§ Task goal
Write out the items again from the line with "The width and height of the screenshot is (975, 593)." up to and including the line with "[x=333, y=579]", keeping all their text and shifting every coordinate in the answers up by 82. Leave the pictures out.

===== Extracted entries

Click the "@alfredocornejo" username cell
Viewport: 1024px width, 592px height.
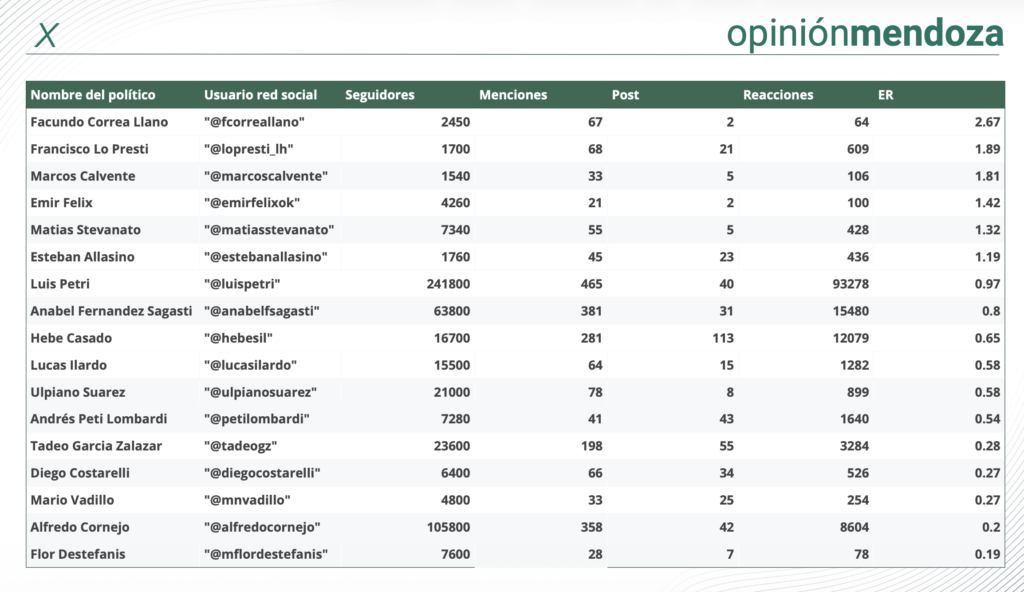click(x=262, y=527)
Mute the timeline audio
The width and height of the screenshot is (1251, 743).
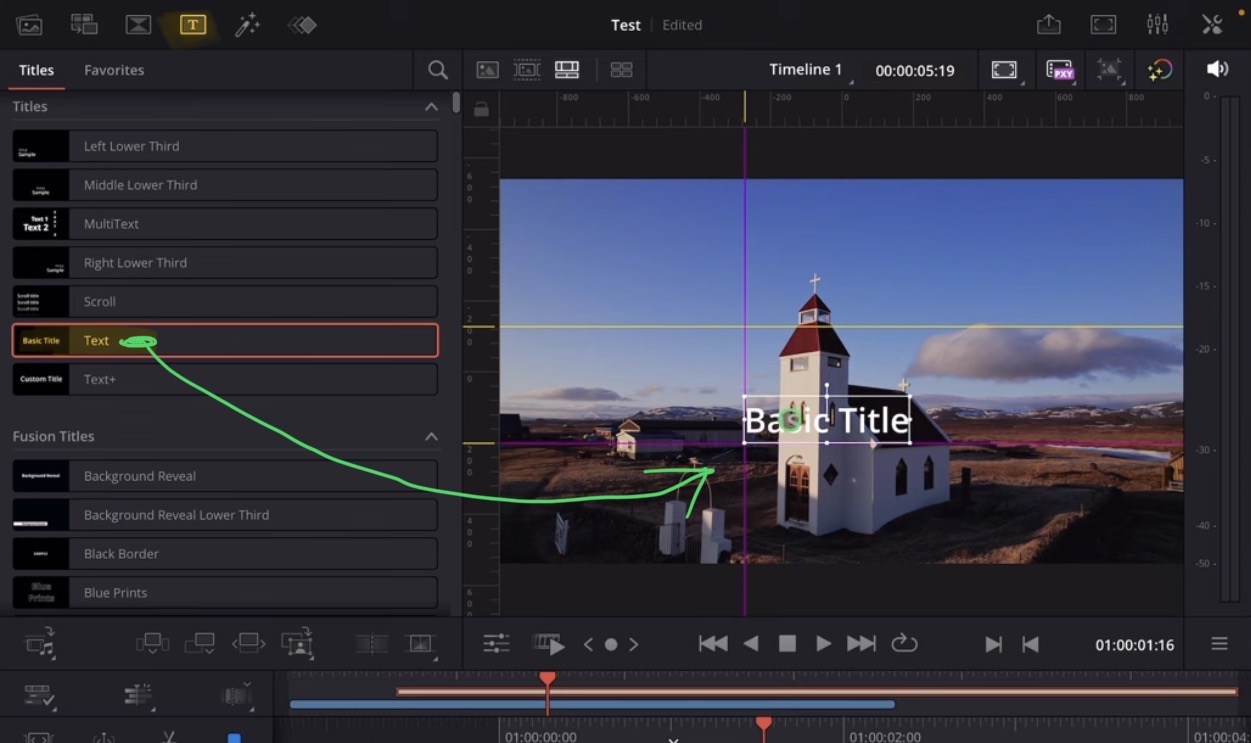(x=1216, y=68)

==========
===== Extracted entries

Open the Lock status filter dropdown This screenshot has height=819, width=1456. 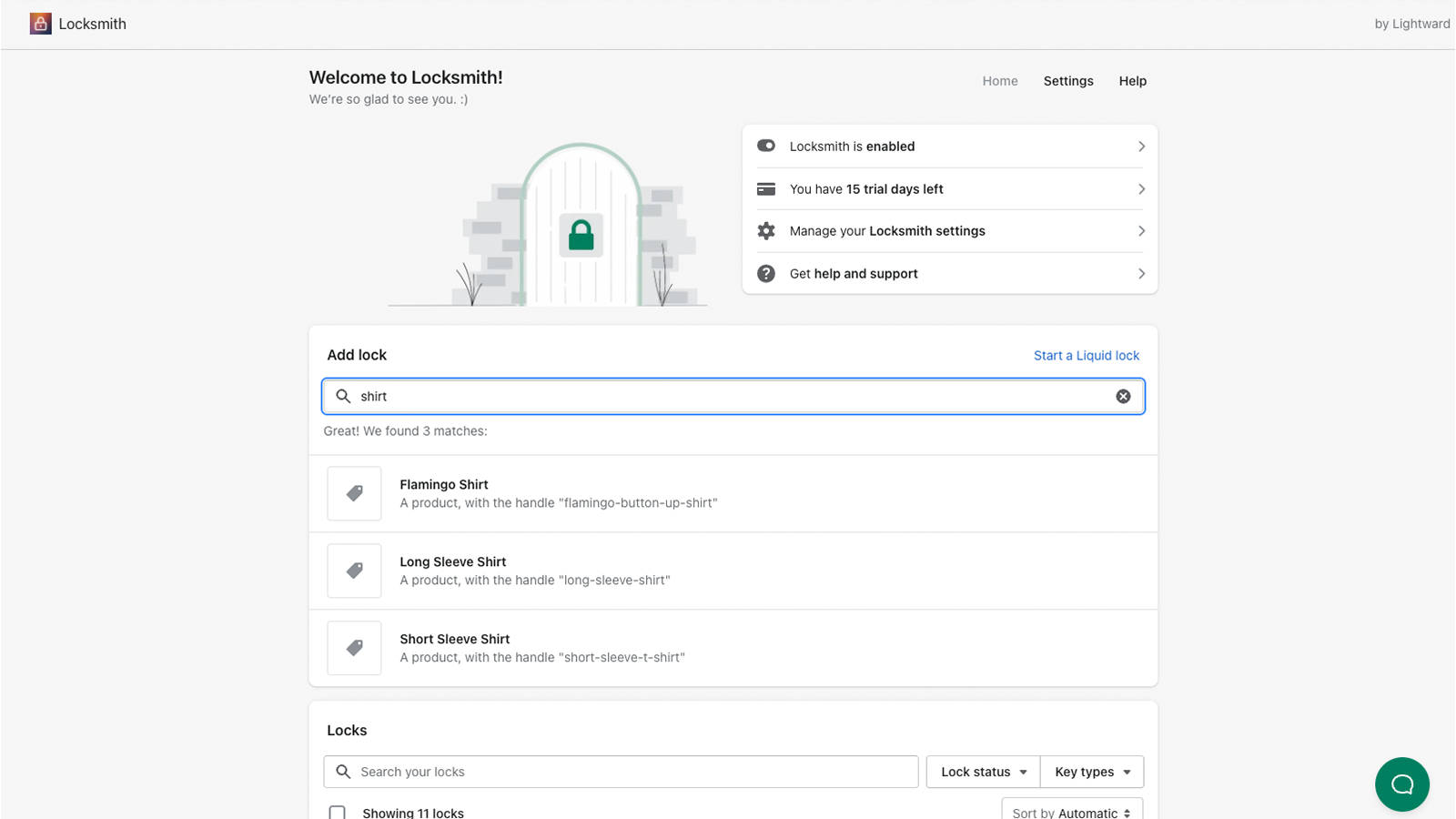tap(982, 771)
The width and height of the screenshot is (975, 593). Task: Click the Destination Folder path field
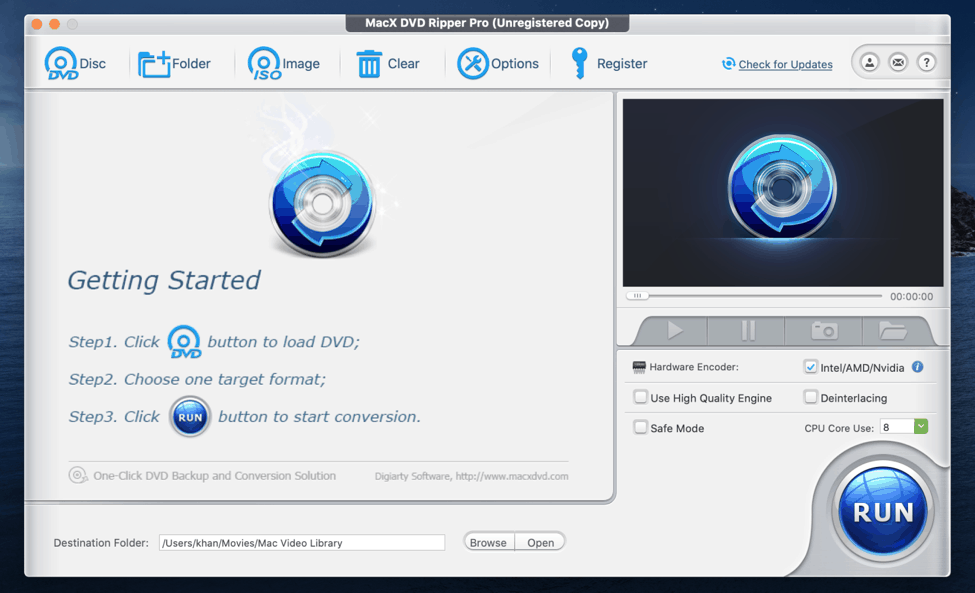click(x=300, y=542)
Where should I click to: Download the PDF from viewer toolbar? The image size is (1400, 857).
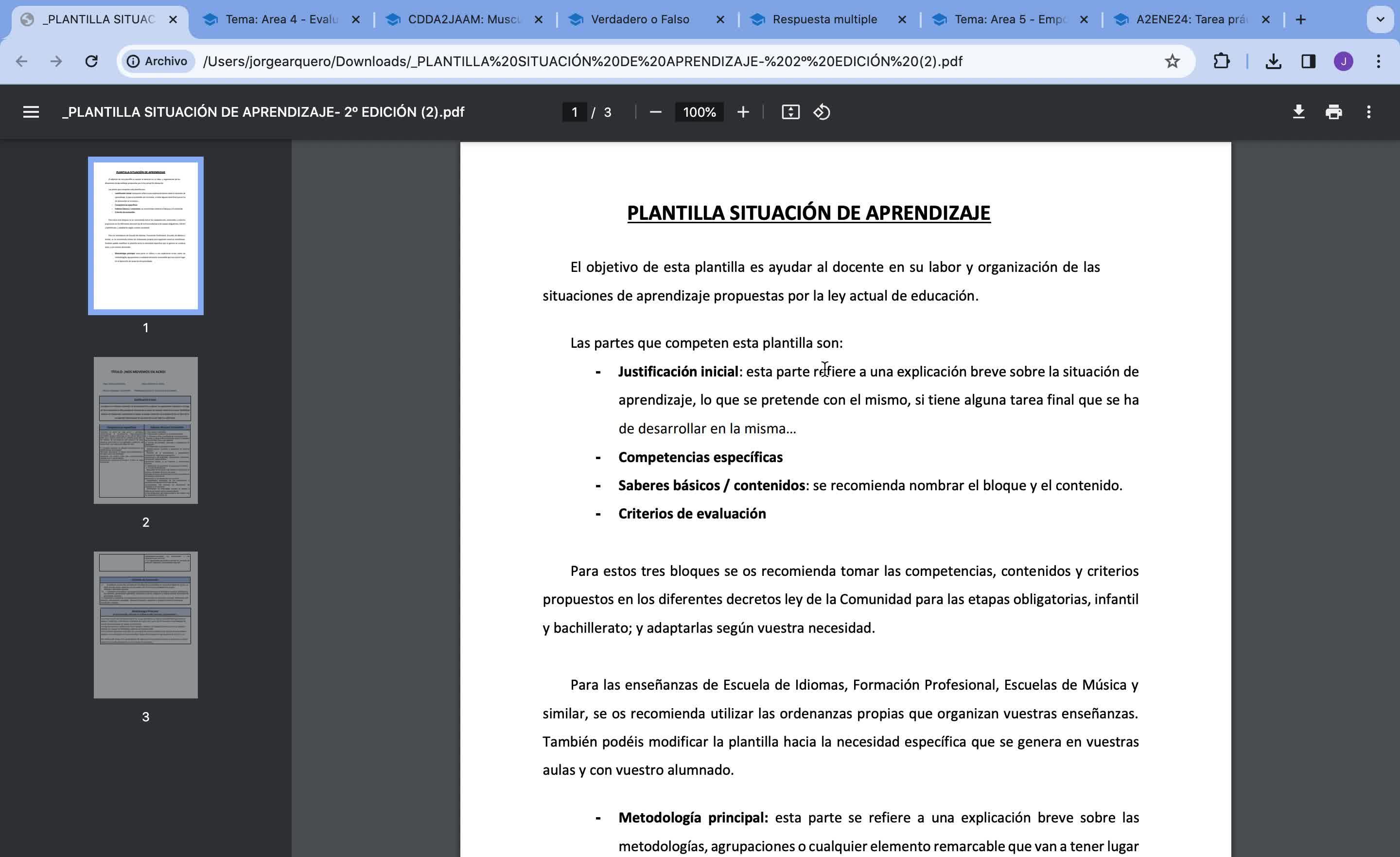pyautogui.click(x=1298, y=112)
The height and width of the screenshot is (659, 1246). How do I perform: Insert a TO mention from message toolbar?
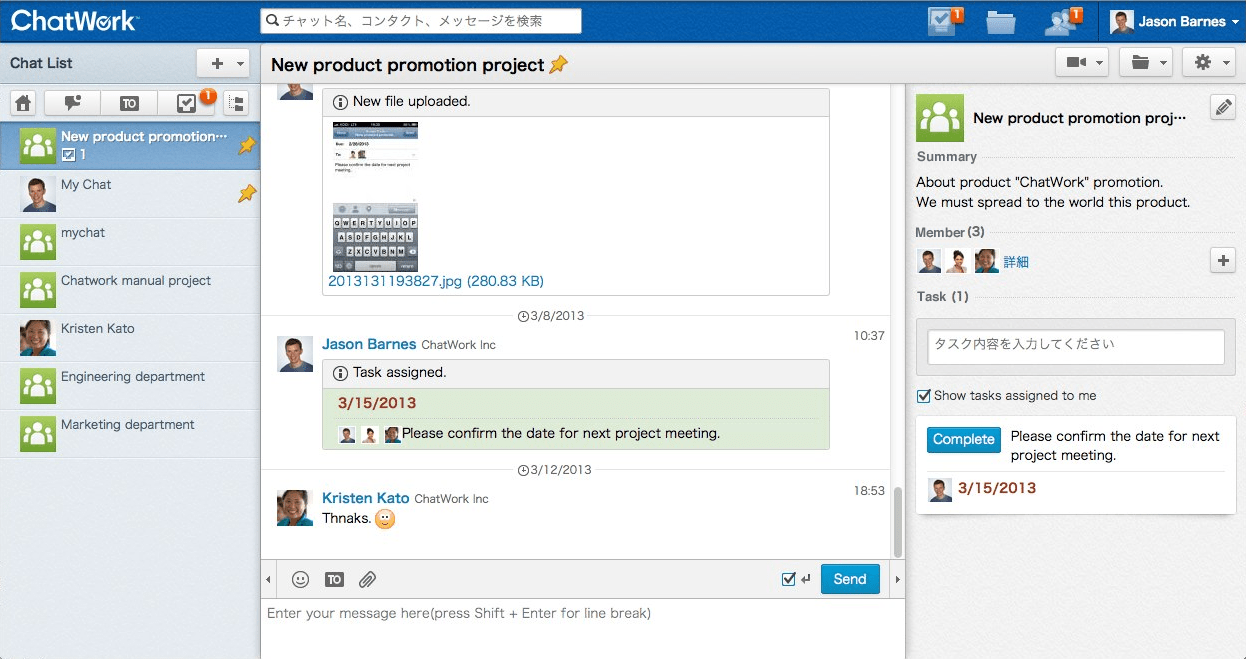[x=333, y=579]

==========

§ Written answer
The width and height of the screenshot is (975, 593). Task: Click the Destination Folder path field
click(x=382, y=624)
Where should I click to: Download the PDF from viewer toolbar? The image size is (1400, 857).
pyautogui.click(x=1380, y=194)
The height and width of the screenshot is (659, 1246). How do I perform: Insert a TO mention from message toolbar?
[x=415, y=661]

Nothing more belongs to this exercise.